*** Opening Supplied data ***

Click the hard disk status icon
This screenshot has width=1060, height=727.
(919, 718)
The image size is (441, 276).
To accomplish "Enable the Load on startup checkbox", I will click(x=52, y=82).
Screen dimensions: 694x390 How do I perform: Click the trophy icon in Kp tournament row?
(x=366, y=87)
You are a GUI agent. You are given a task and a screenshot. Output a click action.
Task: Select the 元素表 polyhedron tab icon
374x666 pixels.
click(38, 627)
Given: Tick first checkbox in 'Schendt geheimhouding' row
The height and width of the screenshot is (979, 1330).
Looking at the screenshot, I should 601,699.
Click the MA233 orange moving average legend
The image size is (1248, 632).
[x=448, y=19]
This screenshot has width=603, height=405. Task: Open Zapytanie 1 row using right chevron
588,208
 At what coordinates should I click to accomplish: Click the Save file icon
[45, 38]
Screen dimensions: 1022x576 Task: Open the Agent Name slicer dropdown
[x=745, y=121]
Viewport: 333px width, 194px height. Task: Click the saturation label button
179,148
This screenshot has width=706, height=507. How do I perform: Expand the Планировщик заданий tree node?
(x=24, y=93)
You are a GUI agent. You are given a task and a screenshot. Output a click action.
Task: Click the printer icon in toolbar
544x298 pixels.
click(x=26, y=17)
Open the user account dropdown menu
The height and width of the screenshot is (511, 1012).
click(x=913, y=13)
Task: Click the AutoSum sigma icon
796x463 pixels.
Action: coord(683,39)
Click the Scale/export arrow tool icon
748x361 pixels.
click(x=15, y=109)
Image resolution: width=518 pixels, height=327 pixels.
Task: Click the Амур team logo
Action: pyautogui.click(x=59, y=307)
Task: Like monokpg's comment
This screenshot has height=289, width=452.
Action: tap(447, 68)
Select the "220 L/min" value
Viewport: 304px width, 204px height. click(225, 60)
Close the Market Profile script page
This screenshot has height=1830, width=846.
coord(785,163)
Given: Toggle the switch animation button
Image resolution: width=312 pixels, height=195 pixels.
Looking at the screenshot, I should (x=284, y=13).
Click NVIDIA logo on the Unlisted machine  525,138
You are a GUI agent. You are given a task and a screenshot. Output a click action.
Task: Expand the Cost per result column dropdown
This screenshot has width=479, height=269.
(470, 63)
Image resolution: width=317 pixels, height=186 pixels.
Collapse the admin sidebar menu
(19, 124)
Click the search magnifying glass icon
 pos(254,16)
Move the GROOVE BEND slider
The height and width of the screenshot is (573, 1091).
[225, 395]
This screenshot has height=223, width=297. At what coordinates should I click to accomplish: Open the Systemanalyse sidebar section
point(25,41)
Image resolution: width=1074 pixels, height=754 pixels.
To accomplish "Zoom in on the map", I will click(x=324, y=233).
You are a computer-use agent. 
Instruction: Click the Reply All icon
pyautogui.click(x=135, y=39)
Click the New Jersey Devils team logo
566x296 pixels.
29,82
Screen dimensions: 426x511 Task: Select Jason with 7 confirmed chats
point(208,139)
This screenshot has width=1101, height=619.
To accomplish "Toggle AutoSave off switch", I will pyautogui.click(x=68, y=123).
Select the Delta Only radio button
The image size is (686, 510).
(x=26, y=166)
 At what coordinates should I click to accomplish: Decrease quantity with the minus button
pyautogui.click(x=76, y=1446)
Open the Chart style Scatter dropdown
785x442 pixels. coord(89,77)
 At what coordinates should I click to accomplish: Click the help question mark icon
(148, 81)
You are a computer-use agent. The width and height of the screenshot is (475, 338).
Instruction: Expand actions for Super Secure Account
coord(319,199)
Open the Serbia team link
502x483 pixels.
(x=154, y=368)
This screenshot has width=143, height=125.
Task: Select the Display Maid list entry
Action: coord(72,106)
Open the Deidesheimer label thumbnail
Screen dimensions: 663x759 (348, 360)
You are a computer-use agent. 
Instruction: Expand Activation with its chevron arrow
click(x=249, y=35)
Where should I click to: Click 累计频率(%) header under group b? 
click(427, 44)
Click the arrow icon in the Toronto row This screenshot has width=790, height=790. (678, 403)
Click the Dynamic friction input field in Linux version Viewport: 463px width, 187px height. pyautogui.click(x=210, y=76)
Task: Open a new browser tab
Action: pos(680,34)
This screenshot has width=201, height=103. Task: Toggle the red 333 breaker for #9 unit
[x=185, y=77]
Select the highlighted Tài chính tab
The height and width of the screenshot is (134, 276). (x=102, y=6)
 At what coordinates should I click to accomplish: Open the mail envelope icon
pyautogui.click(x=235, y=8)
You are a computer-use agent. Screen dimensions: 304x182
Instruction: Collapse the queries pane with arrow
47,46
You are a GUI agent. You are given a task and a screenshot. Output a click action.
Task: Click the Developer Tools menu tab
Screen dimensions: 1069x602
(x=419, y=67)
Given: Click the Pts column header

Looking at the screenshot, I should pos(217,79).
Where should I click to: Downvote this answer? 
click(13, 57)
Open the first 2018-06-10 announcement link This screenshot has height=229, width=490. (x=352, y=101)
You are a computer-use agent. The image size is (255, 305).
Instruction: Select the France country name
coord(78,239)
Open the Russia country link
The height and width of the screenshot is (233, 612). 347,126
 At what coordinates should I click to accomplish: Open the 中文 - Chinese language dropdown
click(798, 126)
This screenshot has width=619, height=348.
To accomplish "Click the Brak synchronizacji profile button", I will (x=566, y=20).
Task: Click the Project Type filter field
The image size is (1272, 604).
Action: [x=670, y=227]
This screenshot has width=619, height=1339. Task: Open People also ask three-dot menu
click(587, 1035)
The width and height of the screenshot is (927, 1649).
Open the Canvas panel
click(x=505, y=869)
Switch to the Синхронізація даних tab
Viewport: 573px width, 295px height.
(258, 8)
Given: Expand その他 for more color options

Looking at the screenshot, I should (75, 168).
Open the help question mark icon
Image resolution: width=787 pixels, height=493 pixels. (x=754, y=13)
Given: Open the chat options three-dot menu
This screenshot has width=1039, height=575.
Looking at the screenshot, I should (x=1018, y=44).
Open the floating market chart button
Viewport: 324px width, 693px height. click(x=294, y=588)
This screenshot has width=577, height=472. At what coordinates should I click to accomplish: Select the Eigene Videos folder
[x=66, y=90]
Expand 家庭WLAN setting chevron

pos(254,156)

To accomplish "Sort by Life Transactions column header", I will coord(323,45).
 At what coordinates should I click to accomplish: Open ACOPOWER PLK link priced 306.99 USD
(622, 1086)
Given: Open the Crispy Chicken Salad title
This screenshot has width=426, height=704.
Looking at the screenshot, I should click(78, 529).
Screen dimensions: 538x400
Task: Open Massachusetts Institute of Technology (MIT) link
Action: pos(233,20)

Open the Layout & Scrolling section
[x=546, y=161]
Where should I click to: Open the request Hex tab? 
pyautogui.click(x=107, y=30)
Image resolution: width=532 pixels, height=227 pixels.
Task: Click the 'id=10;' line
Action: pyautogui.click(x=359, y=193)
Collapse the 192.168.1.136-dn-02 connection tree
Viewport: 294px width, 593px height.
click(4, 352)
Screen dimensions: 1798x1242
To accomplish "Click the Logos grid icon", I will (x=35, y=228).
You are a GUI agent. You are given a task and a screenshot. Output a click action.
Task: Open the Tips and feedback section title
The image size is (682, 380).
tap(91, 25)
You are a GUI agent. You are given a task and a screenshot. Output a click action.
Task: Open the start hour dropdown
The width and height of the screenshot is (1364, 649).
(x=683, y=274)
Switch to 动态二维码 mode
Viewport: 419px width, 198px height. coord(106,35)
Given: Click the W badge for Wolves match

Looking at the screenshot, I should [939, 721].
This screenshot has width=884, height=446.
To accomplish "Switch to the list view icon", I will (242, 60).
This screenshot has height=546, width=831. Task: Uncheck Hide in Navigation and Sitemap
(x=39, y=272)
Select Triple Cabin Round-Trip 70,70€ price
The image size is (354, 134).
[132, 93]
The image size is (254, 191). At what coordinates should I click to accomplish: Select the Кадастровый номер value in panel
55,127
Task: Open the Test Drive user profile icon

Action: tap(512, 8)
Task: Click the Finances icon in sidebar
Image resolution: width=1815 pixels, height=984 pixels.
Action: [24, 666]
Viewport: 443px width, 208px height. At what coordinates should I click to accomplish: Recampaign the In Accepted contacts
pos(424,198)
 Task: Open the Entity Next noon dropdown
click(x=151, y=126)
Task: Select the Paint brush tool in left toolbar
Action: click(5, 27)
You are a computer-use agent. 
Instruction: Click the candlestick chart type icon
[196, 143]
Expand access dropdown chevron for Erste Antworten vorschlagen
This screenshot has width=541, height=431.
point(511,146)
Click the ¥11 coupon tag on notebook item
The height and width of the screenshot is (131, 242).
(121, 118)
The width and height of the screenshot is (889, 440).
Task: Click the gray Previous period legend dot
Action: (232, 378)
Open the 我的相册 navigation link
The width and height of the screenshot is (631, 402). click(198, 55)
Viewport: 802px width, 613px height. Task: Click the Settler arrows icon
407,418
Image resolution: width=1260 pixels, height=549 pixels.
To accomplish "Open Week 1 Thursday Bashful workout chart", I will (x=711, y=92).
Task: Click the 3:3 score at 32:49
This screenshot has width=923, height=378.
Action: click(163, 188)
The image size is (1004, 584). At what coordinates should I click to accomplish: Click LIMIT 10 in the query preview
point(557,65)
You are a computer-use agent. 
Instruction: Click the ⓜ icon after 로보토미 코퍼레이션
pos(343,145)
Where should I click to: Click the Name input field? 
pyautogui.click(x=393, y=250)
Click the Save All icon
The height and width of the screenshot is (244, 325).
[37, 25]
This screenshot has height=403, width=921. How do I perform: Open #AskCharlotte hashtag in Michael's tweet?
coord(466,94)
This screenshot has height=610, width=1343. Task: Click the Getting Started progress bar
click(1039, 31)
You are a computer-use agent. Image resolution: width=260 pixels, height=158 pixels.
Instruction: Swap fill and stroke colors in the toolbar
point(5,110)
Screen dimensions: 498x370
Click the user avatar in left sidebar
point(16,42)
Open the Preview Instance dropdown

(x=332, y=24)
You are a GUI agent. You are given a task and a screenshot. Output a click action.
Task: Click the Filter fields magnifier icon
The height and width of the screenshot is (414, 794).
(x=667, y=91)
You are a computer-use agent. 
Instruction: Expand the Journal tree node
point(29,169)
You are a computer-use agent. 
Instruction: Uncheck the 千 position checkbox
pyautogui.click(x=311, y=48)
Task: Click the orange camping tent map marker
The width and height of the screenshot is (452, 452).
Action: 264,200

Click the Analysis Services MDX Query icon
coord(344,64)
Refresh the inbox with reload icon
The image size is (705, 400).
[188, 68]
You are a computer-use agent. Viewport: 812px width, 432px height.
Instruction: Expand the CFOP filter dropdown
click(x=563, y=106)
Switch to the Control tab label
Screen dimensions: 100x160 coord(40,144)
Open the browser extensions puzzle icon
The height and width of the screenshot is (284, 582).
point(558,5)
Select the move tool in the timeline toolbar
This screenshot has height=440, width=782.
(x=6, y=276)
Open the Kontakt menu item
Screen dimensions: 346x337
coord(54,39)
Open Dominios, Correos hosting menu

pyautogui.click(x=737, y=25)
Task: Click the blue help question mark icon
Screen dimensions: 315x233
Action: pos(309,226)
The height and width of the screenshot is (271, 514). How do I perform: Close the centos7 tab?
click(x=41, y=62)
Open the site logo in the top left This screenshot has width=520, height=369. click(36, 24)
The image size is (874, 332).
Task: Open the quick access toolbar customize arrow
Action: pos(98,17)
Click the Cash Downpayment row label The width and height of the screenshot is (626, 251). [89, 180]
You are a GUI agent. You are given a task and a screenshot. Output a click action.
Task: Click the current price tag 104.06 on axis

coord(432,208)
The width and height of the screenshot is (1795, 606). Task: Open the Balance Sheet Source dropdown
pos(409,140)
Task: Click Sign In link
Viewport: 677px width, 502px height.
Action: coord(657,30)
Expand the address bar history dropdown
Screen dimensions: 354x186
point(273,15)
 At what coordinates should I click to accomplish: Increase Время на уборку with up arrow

*** Closing Supplied data ***

• **What to do**
The required output is a copy of each line in the records where the string "first" occurs.

• **Task output**
Given: Tick first checkbox in 'Schendt geheimhouding' row
Open the first 2018-06-10 announcement link This screenshot has height=229, width=490. (x=352, y=101)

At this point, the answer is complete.